Your a's and b's all lie in the group R*, the multiplicative group of
the nonzero real numbers. THe group M = (R*)^n is also an abelian
group but in addition is a module for the cyclic group G = Z/nZ of
order n , the generator g acting via
g( ( a1, a2, ..., an ) ) = (a2, a3, ..., an, a1)
[I don't really care which generator g of G acts this way; if it
bothers you, take g = 1 + nZ .]
Next fix G as above but, for the moment, let M be any G-module,
and consider the sequence of G-modules and G-module homomorphisms
...--> M --h1--> M --h2--> M --h1--> M --> ...

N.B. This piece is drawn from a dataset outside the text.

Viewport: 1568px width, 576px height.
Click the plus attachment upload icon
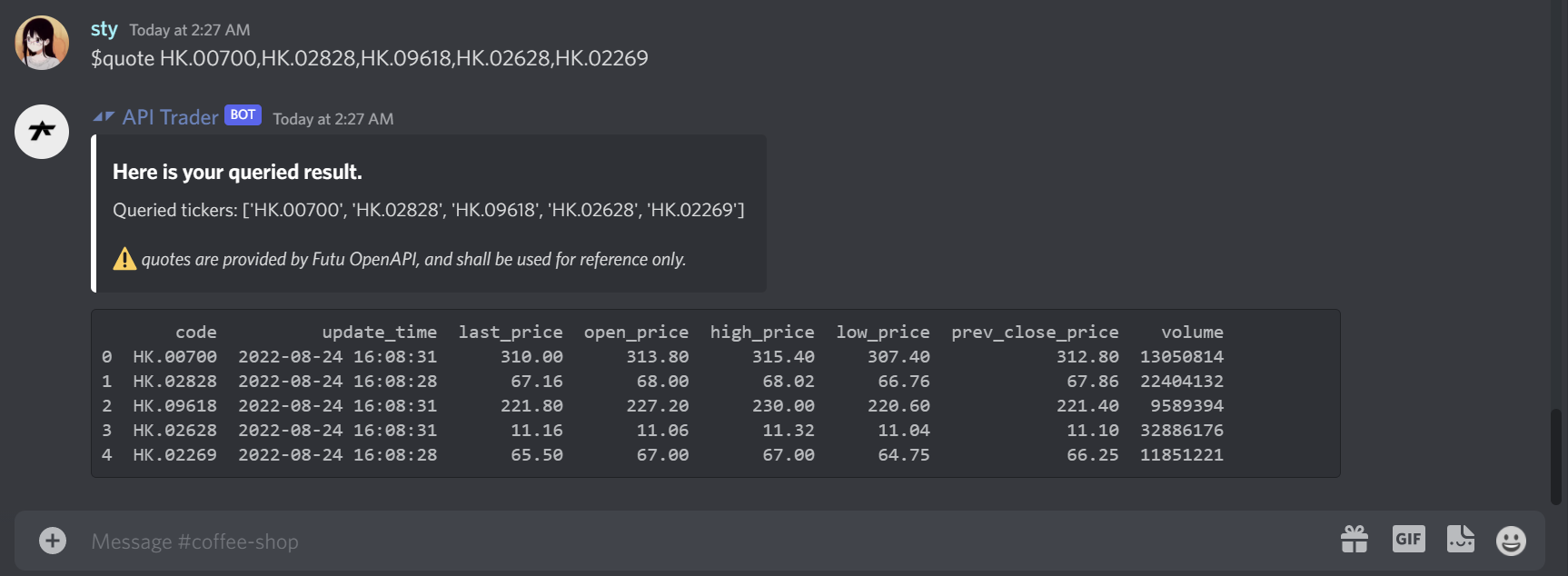pos(52,540)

where h1 = 1 + g + g^2 + ... + g^{n-1} and h2 = 1 - g . These
bits of arithmetic are carried out in the endomorphism ring of M;
the use of the symbols "+" and "-" is traditional for abelian groups
but in your case M is written multiplicatively so these would mean,
respectively, h1(m) = m . g(m) . g(g(m)) . ... . g^{n-1}(m) and
h2(m) = m . {g(m)}^{-1}. You can calculate -- without knowing what
endomorphism g is, in fact -- that h1 o h2 = 0 and h2 o h1 = 0,
which means that the kernel of h1 contains the image of h2 and
vice-versa. It therefore makes sense to define the _cohomology groups_
H^1( G, M ) = ker(h1) / im(h2)
H^2( G, M ) = ker(h2) / im(h1)
These gadgets show up all over the place in mathematics, e.g. in
Hilbert's "Theorem 90" (in number theory) and in many parts of algebraic
topology.
If you do the calculations in your case, you find that
h1( (a1, a2, ..., an) ) = ( A, A, A, ..., A)
where A = a1 a2 a3 ...; also
h2( (a1, a2, ..., an) ) = ( a1/a2, a2/a3, ..., an/a1 ).
Thus, your question asks precisely, "Is something which lies in the kernel
of h1 necessarily [the inverse of something] in the image of h2 ?"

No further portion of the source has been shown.